In my testing I found that using arping is pretty reliable?—?the hosts were discovered properly and it didn’t take too long to find a free IP.

I built an RPM with this patch for Fedora 20, you can , if you want to give it a try.

After installing the patched Docker you should be able to run containers just like you’re used to:

docker run -i -t centos:latest /bin/bash

Option 2: Manual address assignment

Sometimes patching Docker is not an option.

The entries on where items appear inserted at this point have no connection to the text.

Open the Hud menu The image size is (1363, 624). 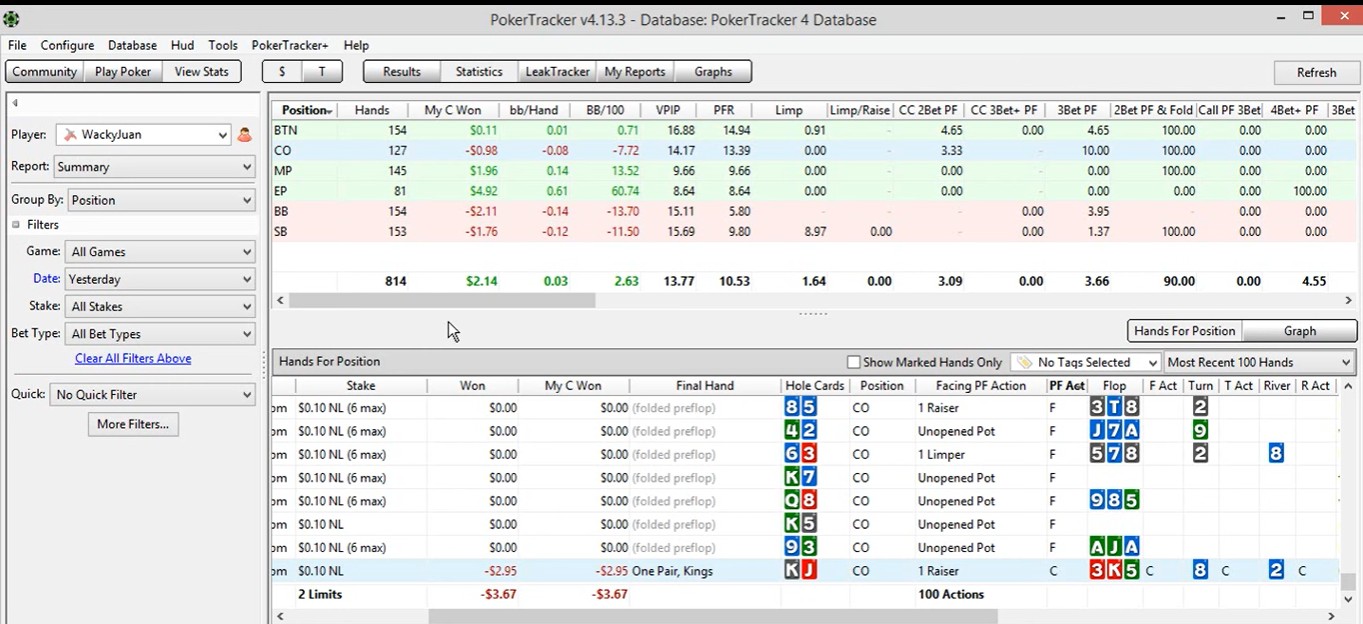point(182,45)
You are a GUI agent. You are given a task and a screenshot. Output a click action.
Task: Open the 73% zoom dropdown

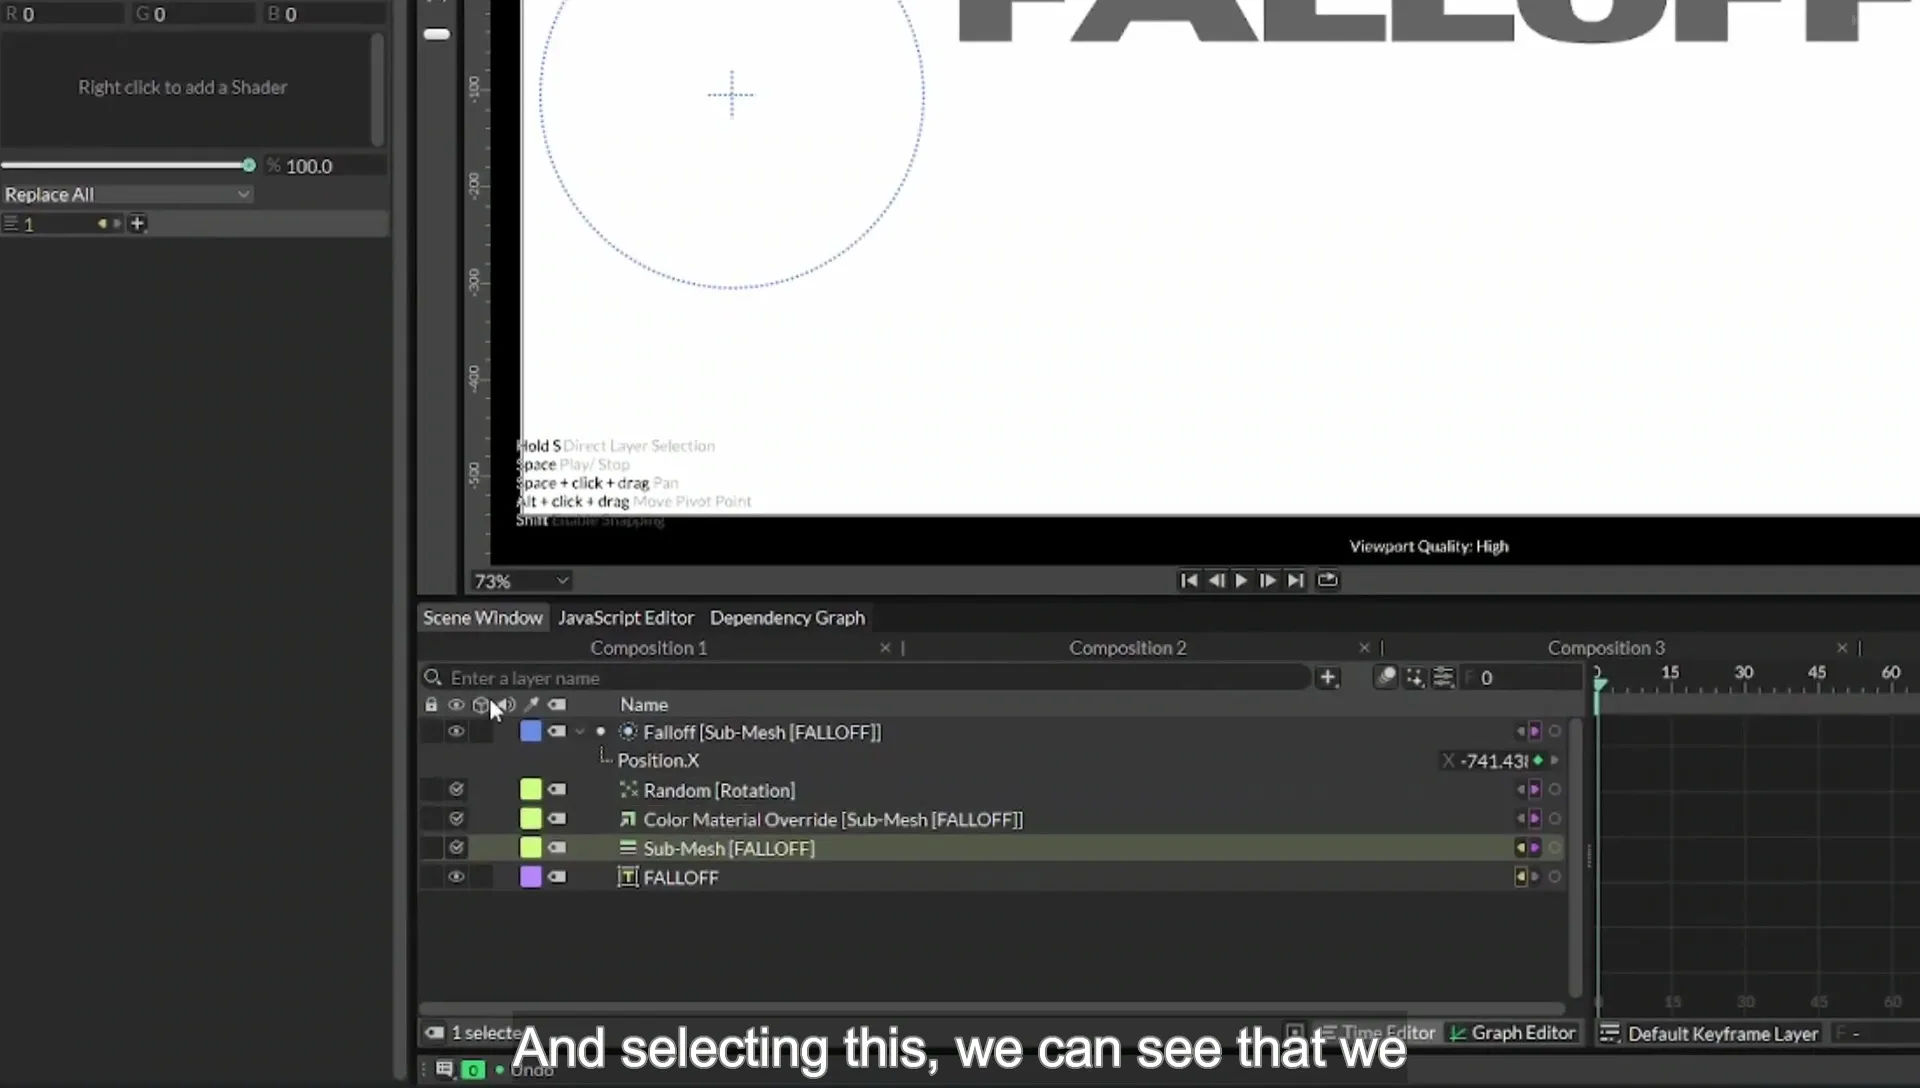521,581
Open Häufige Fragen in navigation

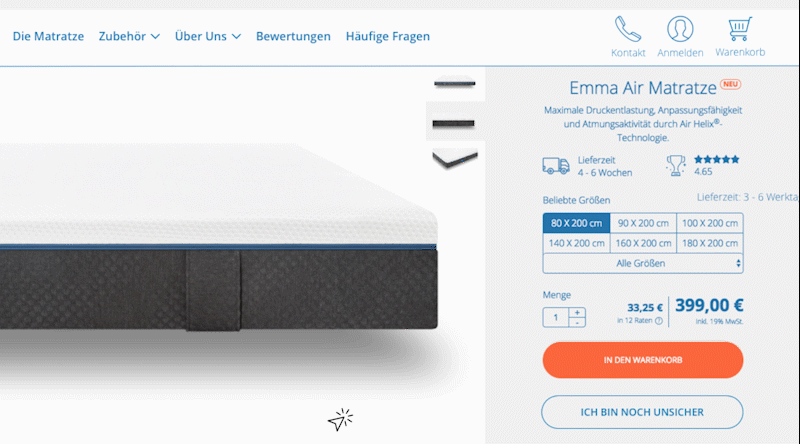[388, 36]
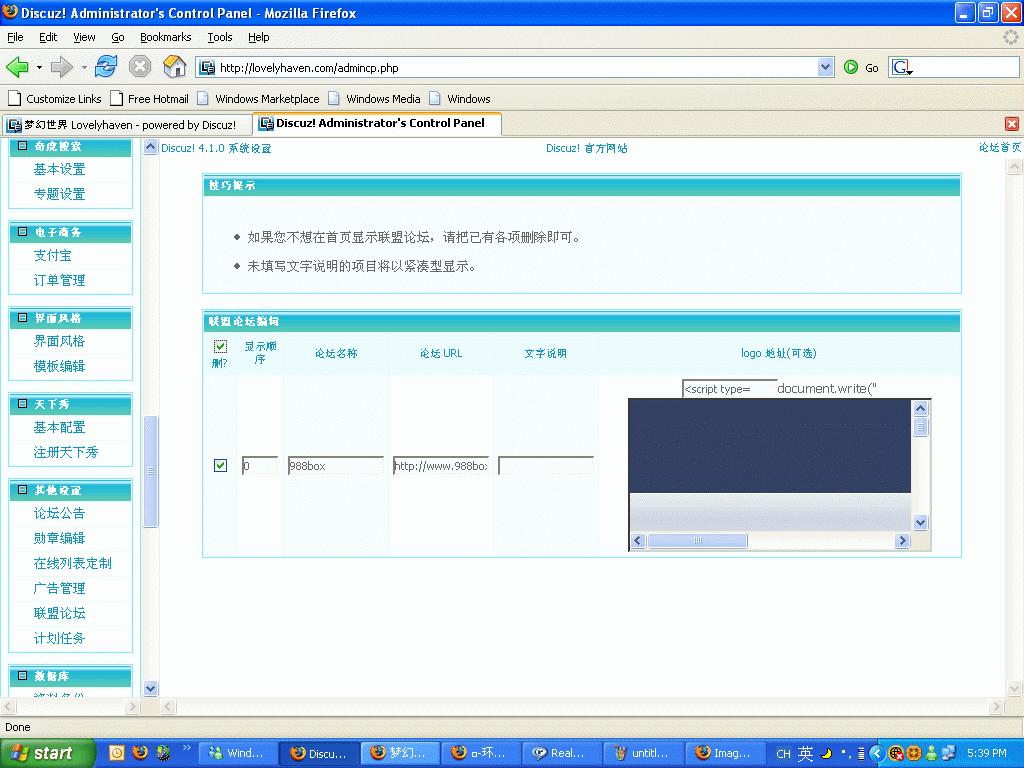Open the Bookmarks menu

point(165,37)
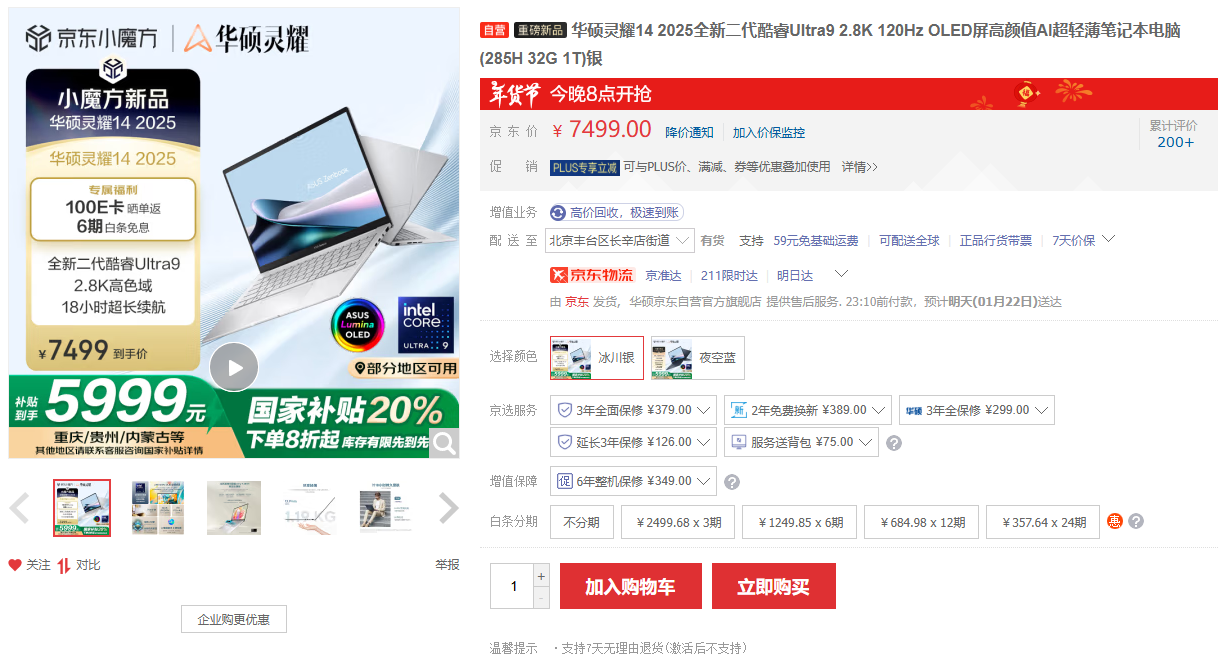Open help icon beside 服务送背包
The width and height of the screenshot is (1224, 664).
coord(894,442)
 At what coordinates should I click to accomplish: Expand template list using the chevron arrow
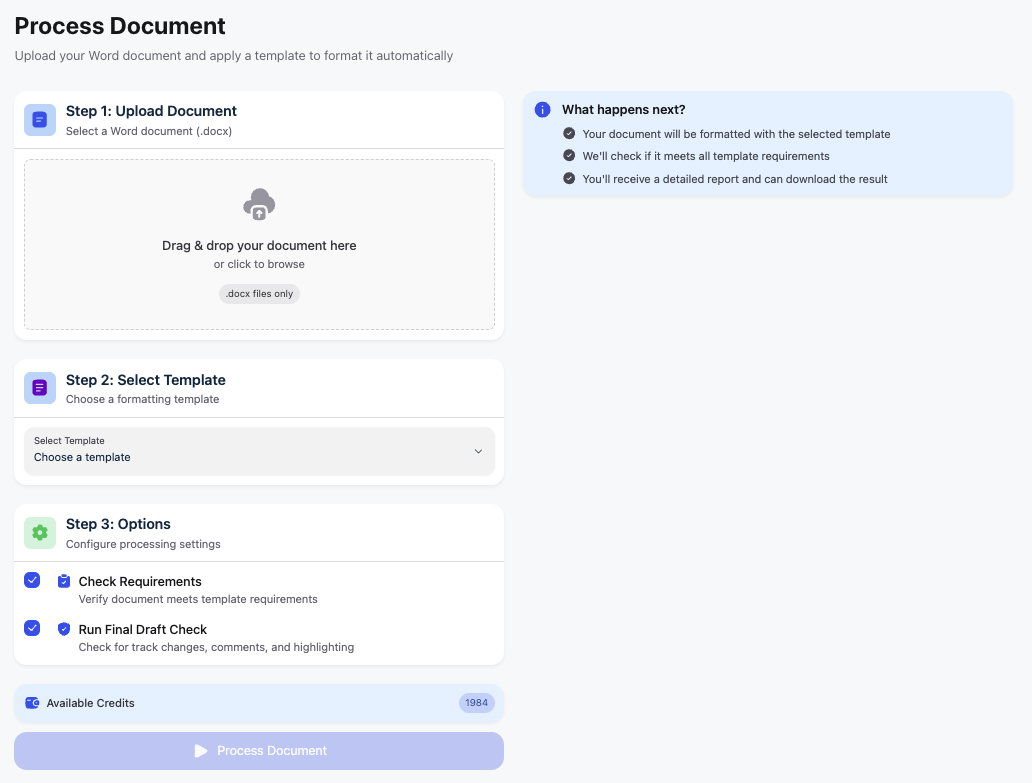click(x=478, y=451)
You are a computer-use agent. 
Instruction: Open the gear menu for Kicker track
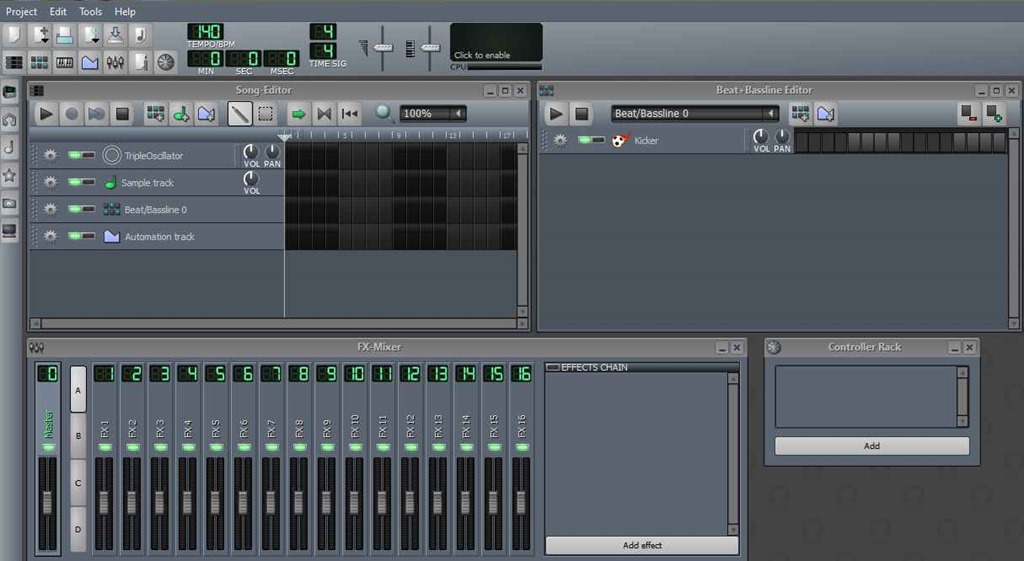coord(560,141)
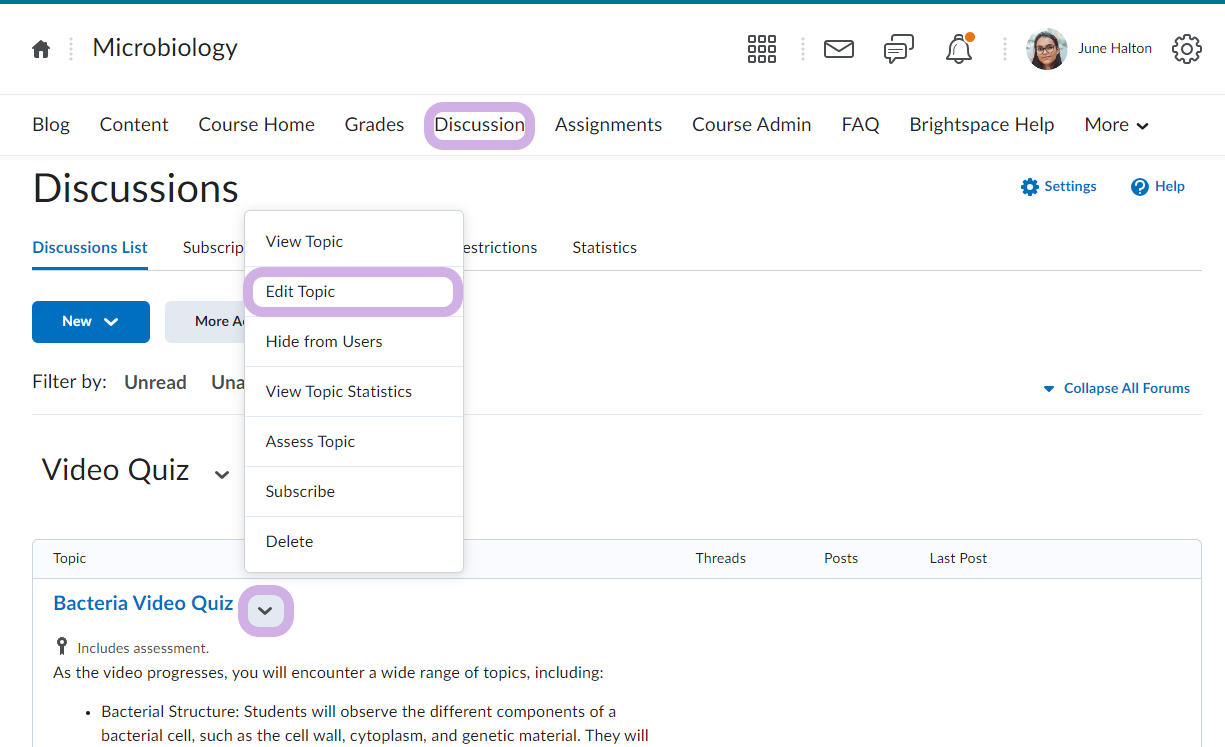This screenshot has height=747, width=1225.
Task: Choose Hide from Users menu entry
Action: pos(324,342)
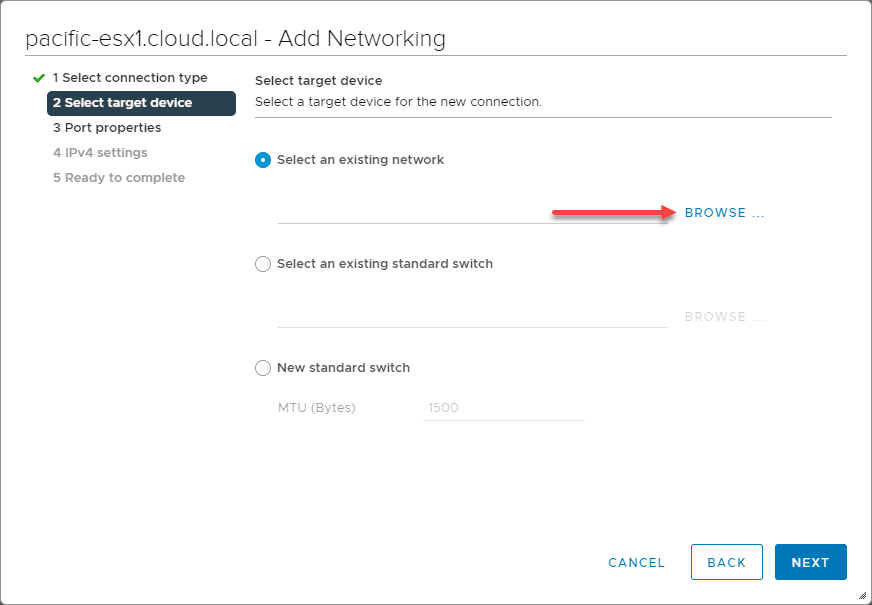Choose the Select an existing network option

[x=263, y=160]
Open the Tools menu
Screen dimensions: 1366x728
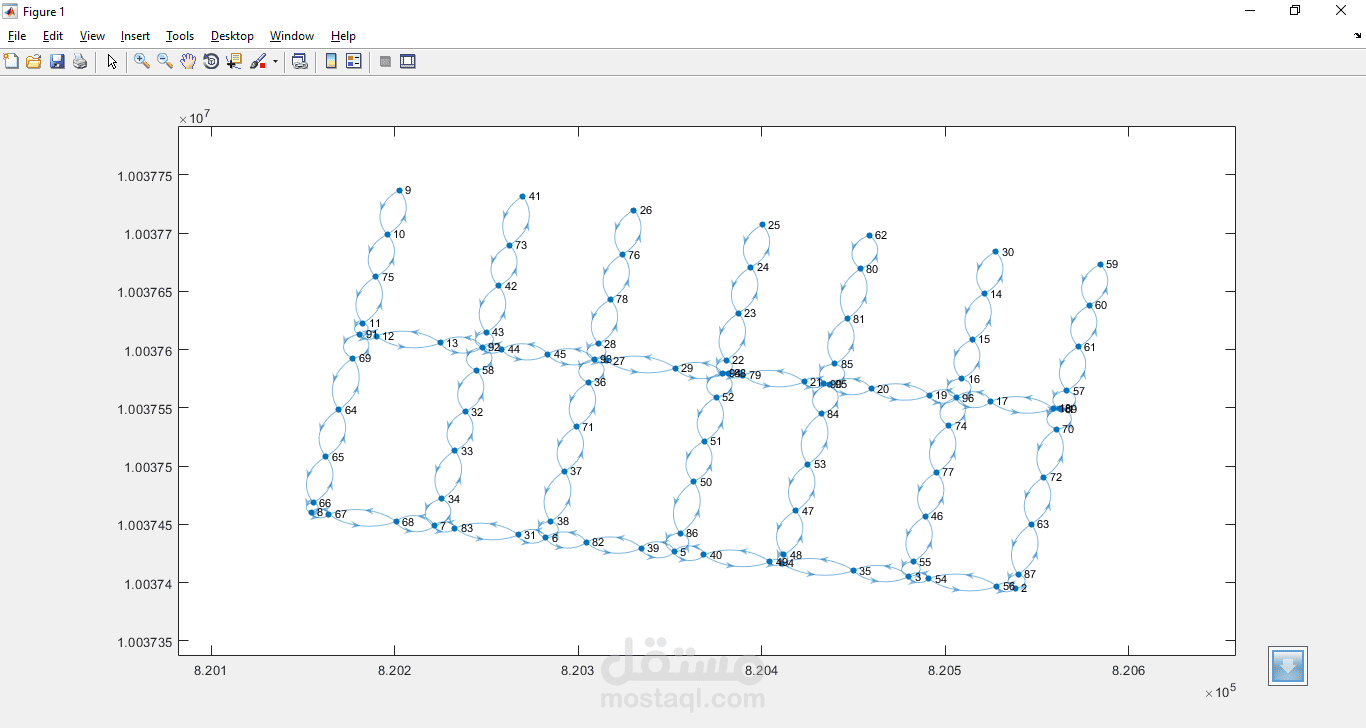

This is where assigning IP addresses manually makes sense. Since Docker does not expose the ability to assign a selected IP directly to the docker run command?—?we need to do this in two steps:

  1. Disable the automatic network configuration in Docker by specifying -n=false,

  2. Configure networking using the LXC configuration using -lxc-conf

Example

This is how it could be done:

docker run \-n=false \-lxc-conf="lxc.network.type = veth" \-lxc-conf="lxc.network.ipv4 = 172.16.42.20/24" \-lxc-conf="lxc.network.ipv4.gateway = 172.16.42.1" \-lxc-conf="lxc.network.link = docker0" \-lxc-conf="lxc.network.name = eth0" \-lxc-conf="lxc.network.flags = up" \-i -t centos:latest /bin/bash

This will run a CentOS container with networking set up as follows:

  • Create a virtual ethernet interface

  • Attach this interface to the docker0 bridge

  • Expose it in the container as eth0

  • Assign the 172.16.42.20 IP to the interface

  • Set up the default gateway as 172.16.42.1

If you want to run multiple containers on one host, the only thing you’ll change is the IP address?—?everything else can be left as-is.

Expected result

If you followed the tutorial (no matter which option you choose)?—?you should be able to run containers on both hosts. Containers should be attached to the same network and be able to ping each other. Additionaly no IP address conflicts should happen.

Win!

Troubleshooting

If you encounter some problems?—?you need to check the configuration.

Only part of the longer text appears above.